ASSIGNMENT: Without including any picture, return the complete set of records exactly.

SUPPLIED MATERIAL:
========================================================================
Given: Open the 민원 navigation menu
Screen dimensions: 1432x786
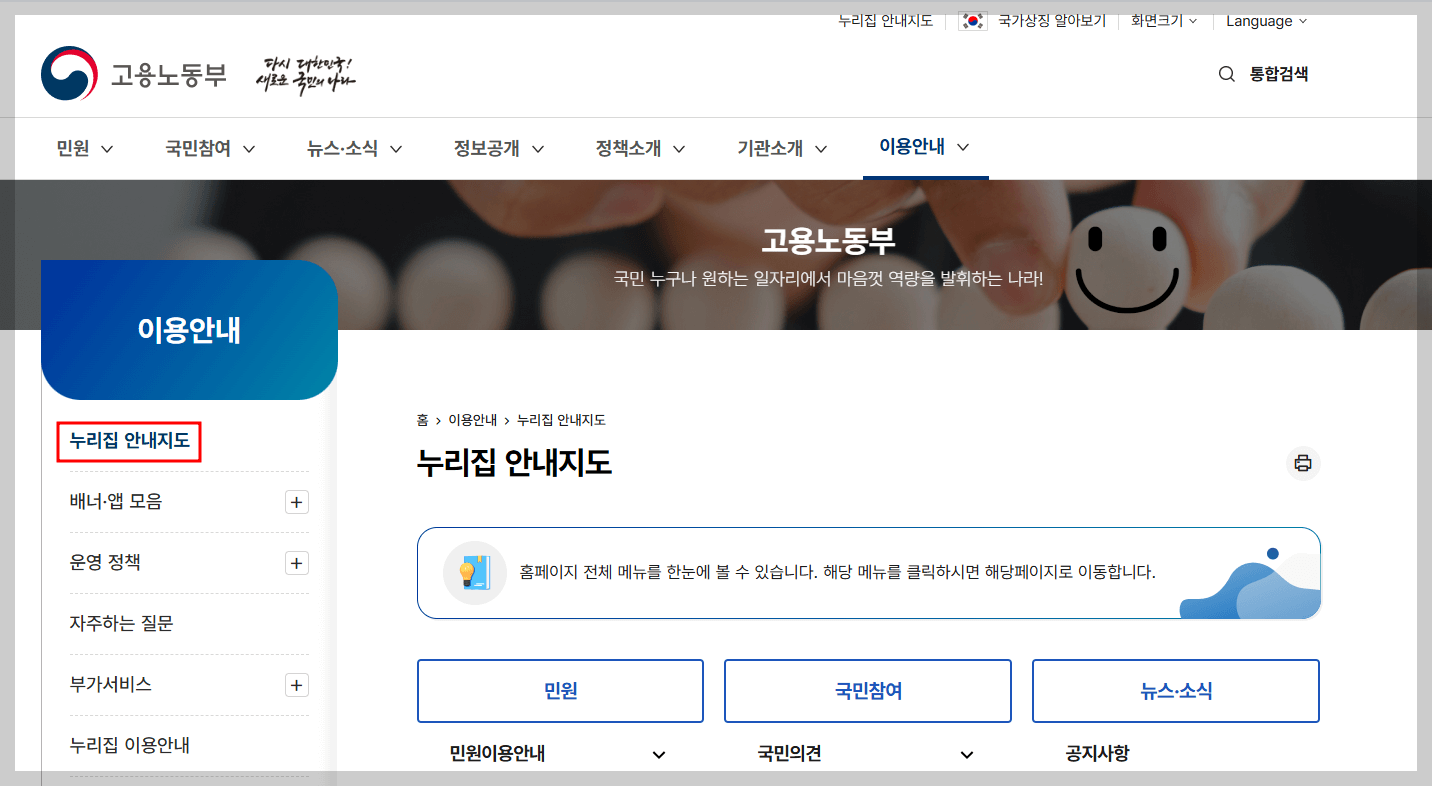Looking at the screenshot, I should 84,147.
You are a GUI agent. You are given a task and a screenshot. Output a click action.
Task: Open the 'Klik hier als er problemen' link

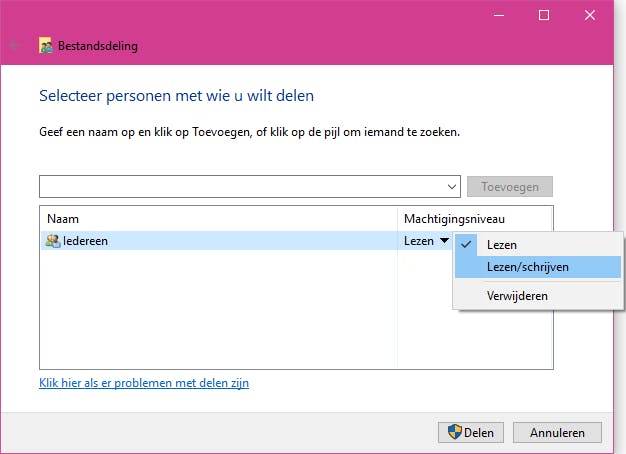pyautogui.click(x=144, y=383)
========================================================================
EXERCISE SOLUTION:
Given: Open the 민원 navigation menu
Screen dimensions: 1432x786
Looking at the screenshot, I should 84,147.
You are a GUI agent. You are given a task and a screenshot. Output a click action.
Task: Open the 'Klik hier als er problemen' link

pyautogui.click(x=144, y=383)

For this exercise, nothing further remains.